Desaturases (FAT) and elongases (ELO) are two gene families that are involved in the production of polyunsaturated C:20 fatty acids (PUFA) from a saturated C:16 precursor in C. elegans (Fig. 1c) (Watts 2009). Additionally, elongases also elongate branched-chain fatty acids (Fig. 1c) (Watts 2009). Desaturase activity is carried out by a single protein domain (PF00487), whose tridimensional structure has not yet been resolved in animals because it is very reluctant to purification (Napier et al. 2003). The desaturase domain is sometimes combined in the same protein with a Cytochrome b5-like Heme/Steroid binding domain (PF00173), which contributes to the electron transfer during the formation of the double bound on the fatty acid chain (Dean and Annilo 2006), or with a sphingolipid delta(4)-desaturase domain (PF08557), which is associated with a sphingolipid delta(4)-desaturase activity in various eukaryotes (Ternes et al. 2002). We find that in nematodes the desaturase family divides into four principal clades, all of them being well supported (Fig. 5). One clade contains FAT-1 and FAT-2, that are specifically duplicated in the Caenorhabditis genus. The ancestral gene leading to FAT-1 and FAT-2 has also been independently duplicated in P. pacificus and in B. xylophilus. The second clade contains the proteins bearing the additional sphingolipid delta(4)-desaturase domain, including the functionally uncharacterized C. elegans proteins F33D4.4 and Y54E5A.1, that are both conserved as one-to-one orthologs in P. pacificus. This is also the only clade to contain a sequence for T. spiralis. The third clade, containing the C. elegans FAT-3 and FAT-4, consists of all proteins with an extra Cytochrome b5-like Heme/Steroid binding domain in their N-terminus. Both genes are well conserved among nematodes, with few exceptions in form of a single duplication of FAT-4 in P. pacificus, a loss of both genes in A. suum and a loss of FAT-4 in B. malayi. The fourth clade comprises the C. elegans FAT-5, FAT-6, and FAT-7 genes and their closer homologs. FAT-5 is unambiguously conserved with the three members of the Caenorhabditis genus. In contrast, FAT-6 and FAT-7 are specific to C. elegans and have one single paralog in C. remanei and two paralogs in C. briggsae. A single duplication occurs specifically in A. suum, whereas a lineage-specific amplification, leading to six paralogs, occured in P. pacificus (Fig. 5).

Fig. 5
figure 5

Expansion of the desaturase family in Pristionchus pacificus. Maximum-likelihood tree of the nematode desaturases, calculated under the LG matrix with an estimated number of invariant sites and a gamma law with four substitution categories, with empirically estimated substitution frequencies.

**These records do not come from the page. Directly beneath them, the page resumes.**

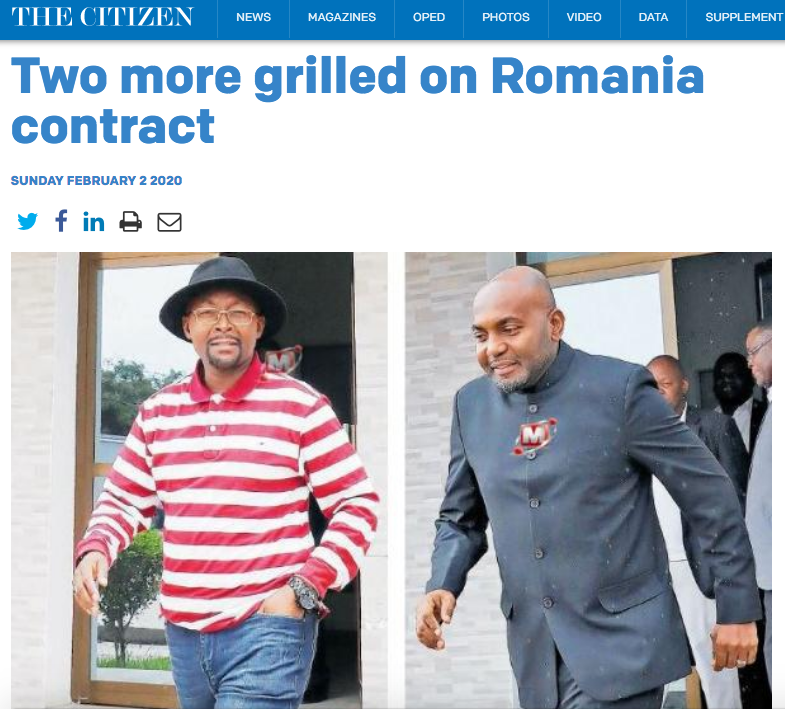Open the Data section

tap(653, 18)
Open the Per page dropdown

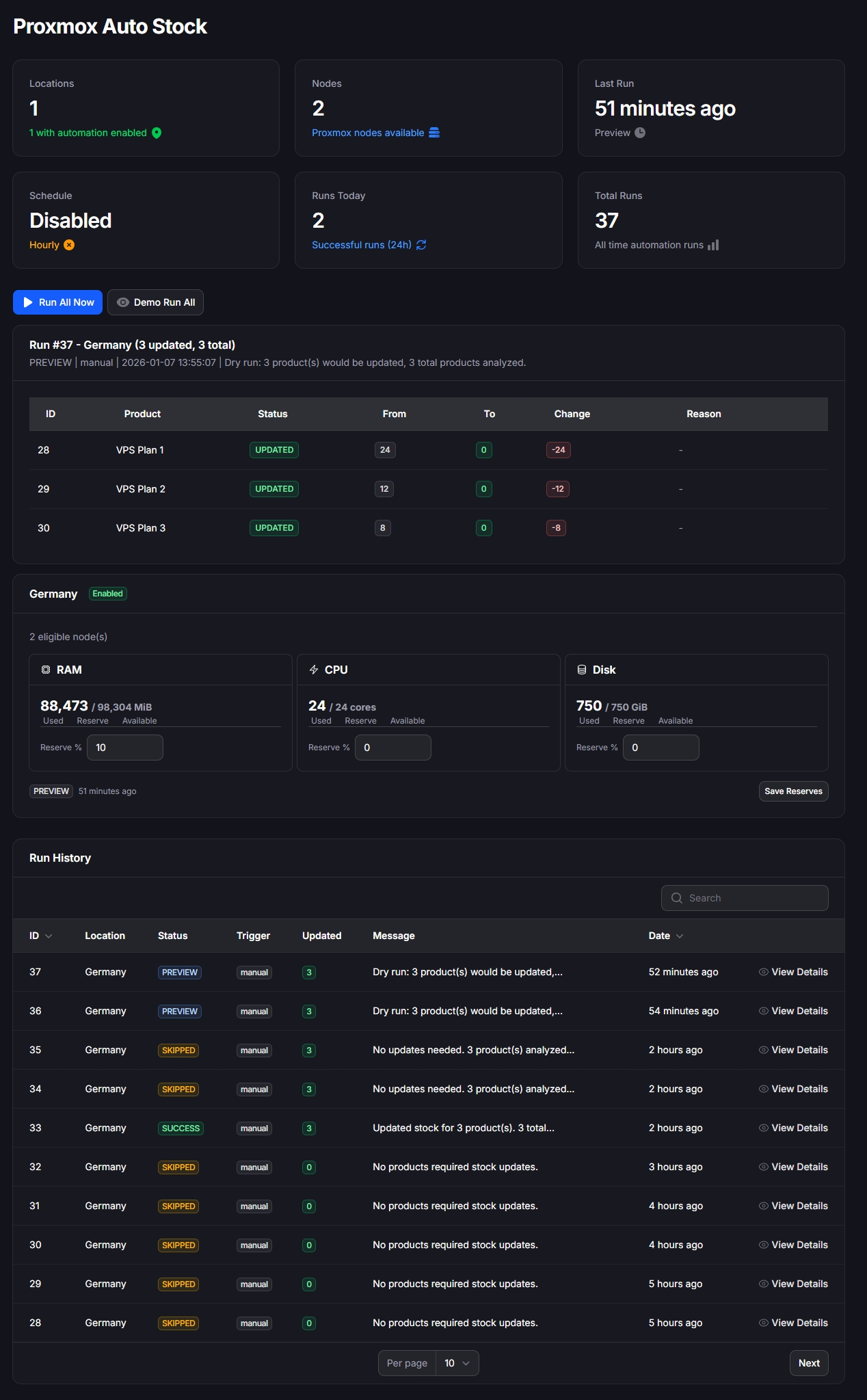click(x=457, y=1363)
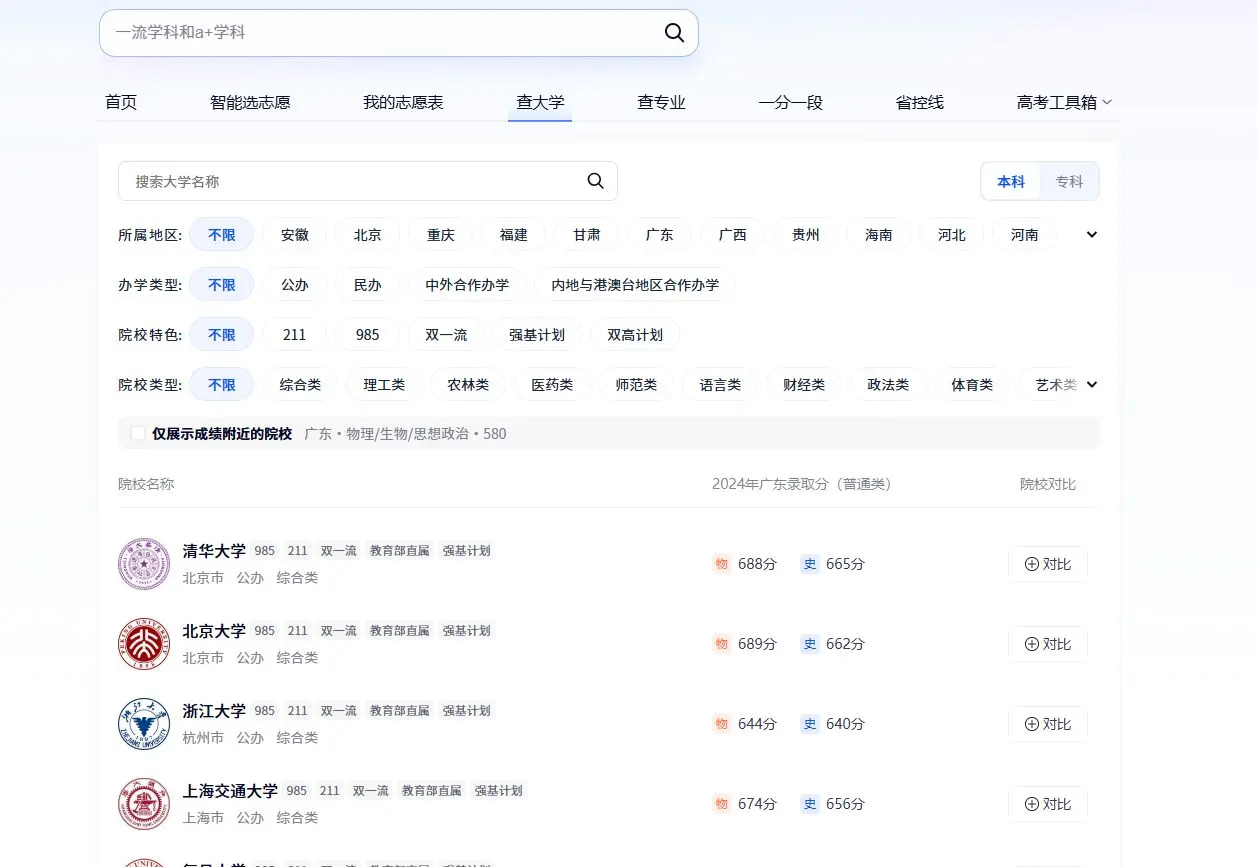
Task: Filter schools by the 985 tag
Action: [368, 335]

Sequence names are colored according to the phylogenetic distribution of the species, as described in Fig. 1. Pristionchus-specific expansions that contain proteins encoded by at least three paralogous genes are highlighted in red

The elongase family, corresponding to proteins with the PFAM domain PF01151, shows similar general pattern with a moderate number of duplications and losses in various nematodes and two more important amplifications in P. pacificus (Fig. S4). The nine C. elegans elongases are unambiguously conserved accross the Caenorhabditis genus, and five of them (ELO-2, ELO-3, ELO-5, ELO-6, and ELO-8) have one-to-one orthologs in at least one nematode from clade IV and one nematode from clade III. For ELO-4, an ambiguous pattern of multiple sequences for all nematodes outside of the Caenorhabditis genus is found. Similarly, for ELO-1 and ELO-7, the relationships among the sequences from different clades are unresolved. P. pacificus underwent an expansion to nine paralogs in the ELO-9 group unambiguously from a single expansion event. Also, P. pacificus has 14 paralogs in the ELO-1/ELO-7 group, resulting from one or two distinct amplification events. These high number of duplicates result in very divergent sequences and a partially unresolved phylogeny.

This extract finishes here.